In July the Springfield (Missouri, USA) newspaper the News-Leader published a story entitled “Mystery artist from the Ozarks is recognized”.
Forty years ago, the story goes, a book of drawings that had been done on pages of an old ledger from “State Hospital No. 3” in Nevada, Missouri, was found on a rubbish dump in Springfield. Years later the drawings were advertised on ebay and eventually became the property of New York sculptor Harris Diamant, who set out to discover the identity of the artist. A relative came forward and the artist was identified as James Edward Deeds who had spent many years in the Nevada asylum and undergone electroconvulsive therapy (ECT).
“During early treatments, which is when Edward would have received it, high doses of electricity were administered without anesthesia, leading to memory loss, fractured bones and other serious side effects, according to information from the Mayo Clinic”.
The Mayo Clinic does indeed say this:
“Much of the stigma attached to electroconvulsive therapy is based on early treatments in which high doses of electricity were administered without anesthesia, leading to memory loss, fractured bones and other serious side effects.”
In fact, the current and the voltage in ECT have not changed much since the early days and the duration of the shock has got much longer, not shorter. A switch from sine-wave to brief-pulse current may have done something to reduce the risk of severe memory loss but only in a relatively minor way – witness the fact that at the last survey a few hospitals in the United States were still using sine-wave. This may explain why, far from being a thing of the past, memory loss still is experienced by people undergoing ECT today.
James Edward Deeds, who was admitted to the asylum in 1925, would have already been there for well over a decade before ECT was used. ECT was invented in Italy in 1937 but it took a few years to spread to other countries and start replacing cardiazol/metrazol convulsive therapy (a similar therapy in which the seizures are caused by drugs and not electric shocks). In 1948 a survey of hospitals in the United States regarding the use of what in those days were called shock treatments – insulin coma therapy, metrazol convulsion therapy and electroshock – was carried out. A questionnaire was sent to 487 hospitals; 359 replied and the results were as follows, showing ECT to be the most widely used treatment:
No answer 1
(More than one answer was chosen by some respondents).

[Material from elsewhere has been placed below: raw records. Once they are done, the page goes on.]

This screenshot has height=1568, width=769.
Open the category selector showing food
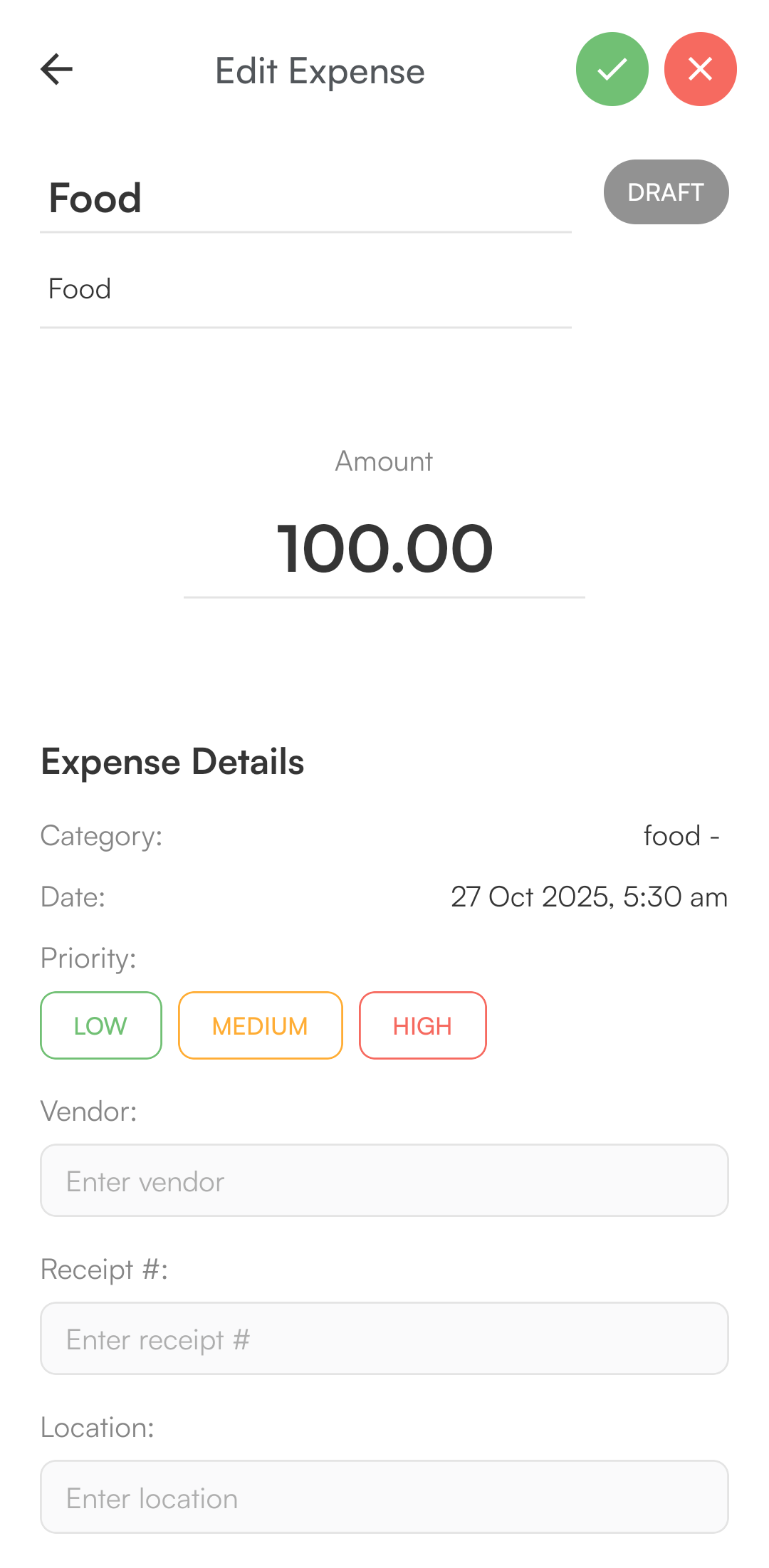tap(680, 836)
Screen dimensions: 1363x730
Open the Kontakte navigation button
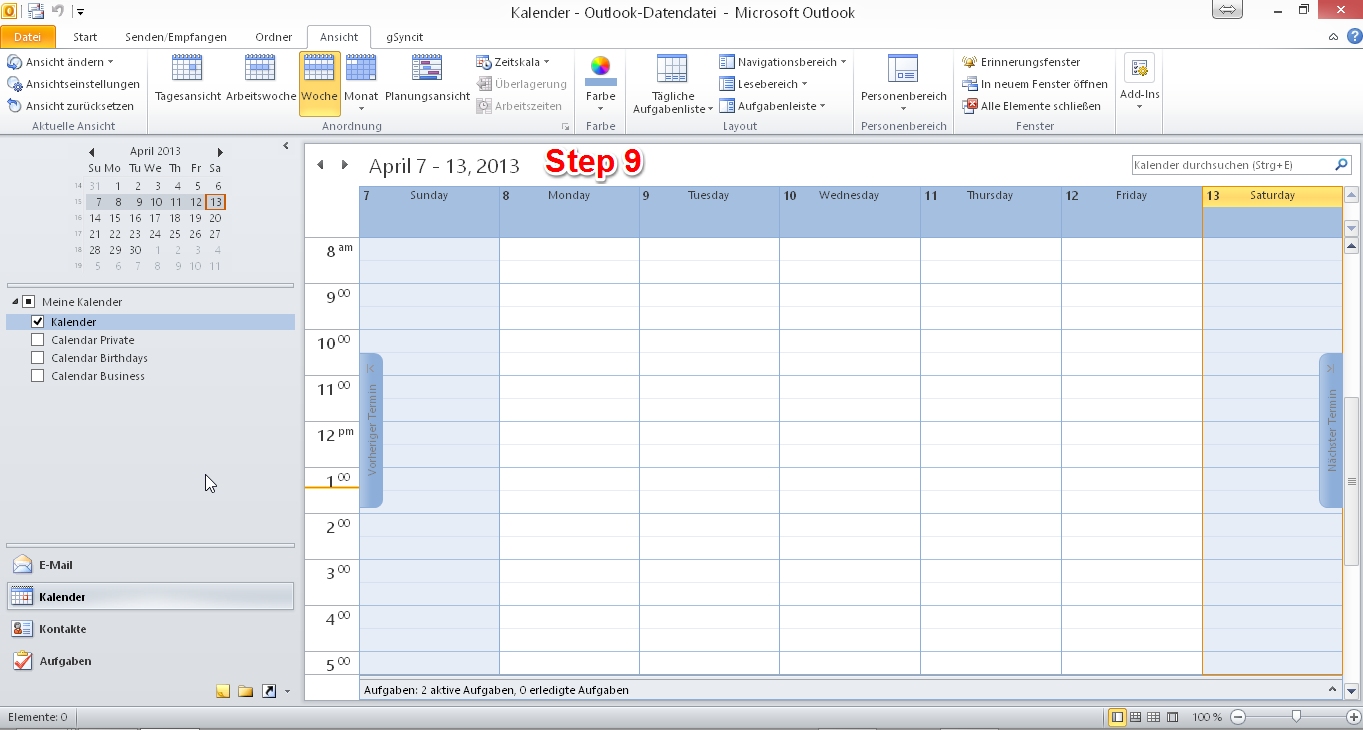[x=62, y=629]
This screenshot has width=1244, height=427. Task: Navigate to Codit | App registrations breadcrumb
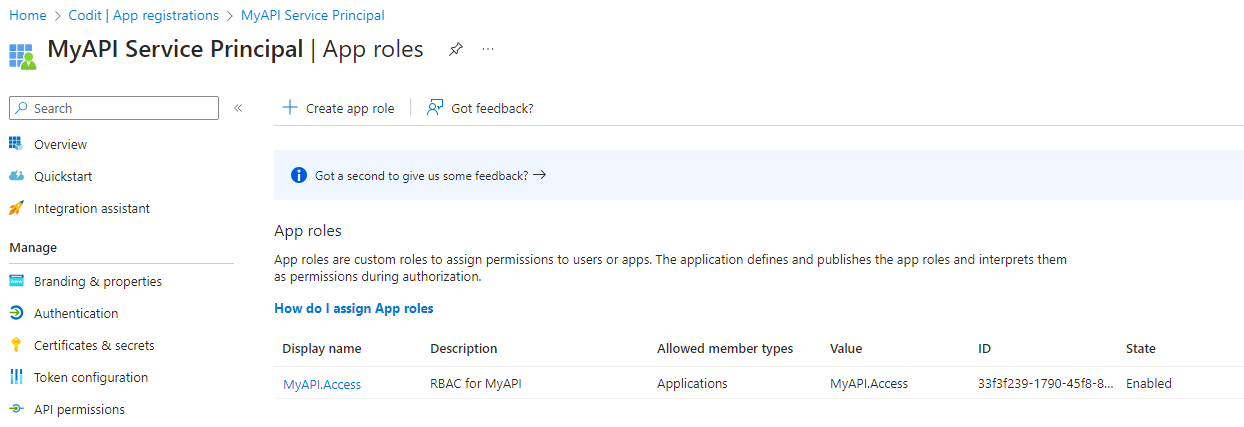(x=144, y=15)
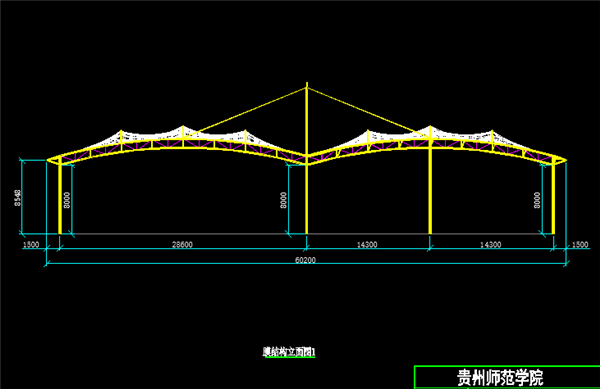The height and width of the screenshot is (389, 600).
Task: Click the left 1500 overhang dimension
Action: coord(31,245)
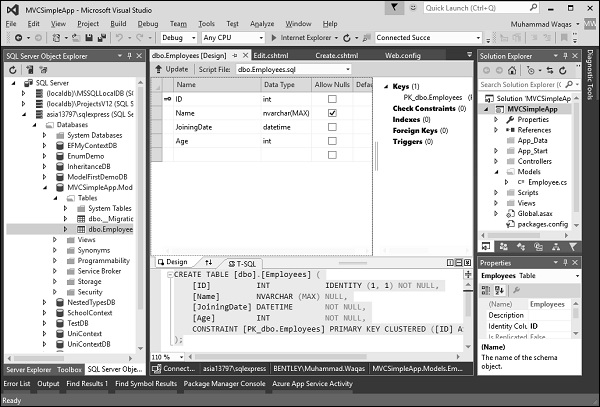Open the 110 % zoom level dropdown
Viewport: 600px width, 407px height.
click(181, 357)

In answer to the question “Is physiological shock treatment for psychiatric disorders used in your hospital?” the answers were as follows showing that not all hospitals were using the new therapies – a few had experimented with them and discarded them:
No (never) 53
No (discontinued) 4
(From G.L. Jones Pychiatric shock therapy: current views and practices, circa 1948, pages 17 and 3)
The News-Leader interviewed local historian and retired professor Lyndon Irwin, who has a website about the hospital (you can see a selection of the drawings his website here):
In a 100-year report of the asylum, the former director wrote a few paragraphs on ECT. “He made the remark that for the average patient it was used twice a week,” said Irwin. “They were not ashamed of the fact. This was just a treatment they were using.”
It was not just in the United States that ECT was used in such a way. A study of Netherne Hospital (a former County Asylum at Coulsden, Surrey, the United Kingdom) by a PhD student in the 1950s looked at the use of ECT on one ward with 50 patients, about one-third of whom had undergone leuctomies:
“Until the end of 1954 an average of 20 patients received Electrical Treatment once or twice weekly as a form of ‘maintenance treatment’, in the belief that this helped many of them and prevented them from becoming aggressive. As this practice had been in operation for a considerable period of time, some of the patients had received a large number of treatments…. forty-seven out of the fifty patients on the ward had between them received 5,590 Treatments, and twenty-two of them had received more than 100 Treatments each. As already mentioned, from the beginning of 1955, this form of ‘maintenance treatment’ was stopped completely, and from then onwards it was only used when specially indicated in particular cases”. (M.S. Folkard 1957 A sociological contribution to the understanding of aggression and its treatment, pages 93-4).
But the routine (as opposed to the ‘when specially indicated in particular cases’) use of ECT did not die out completely in the 1950s. Writing in the 11 April 2011 edition of the British Medical Journal about a stay in one of the old county asylums in the early 1970s, Jackie Hopson described how “Treatment was electroconvulsive therapy twice a week for everyone on my ward” (BMJ 2011;342:d93).
Neither is the use of ECT to control aggression, as it was used at Netherne Hospital in the 1950s, entirely a thing of the past. A letter from two psychiatrists in the United States in The journal of neuropsychiatry and clinical neurosciences (Spring 2010) described the use of maintenance ECT on two elderly people with dementia whose behaviour was causing problems at the nursing homes where they were resident. And at the other end of the age range, in an article in the March 2011 issue of European Child and Adolescent Psychiatry, three psychiatrists from Baltimore, USA, write about a similar use of ECT in an 11 year old child with autism.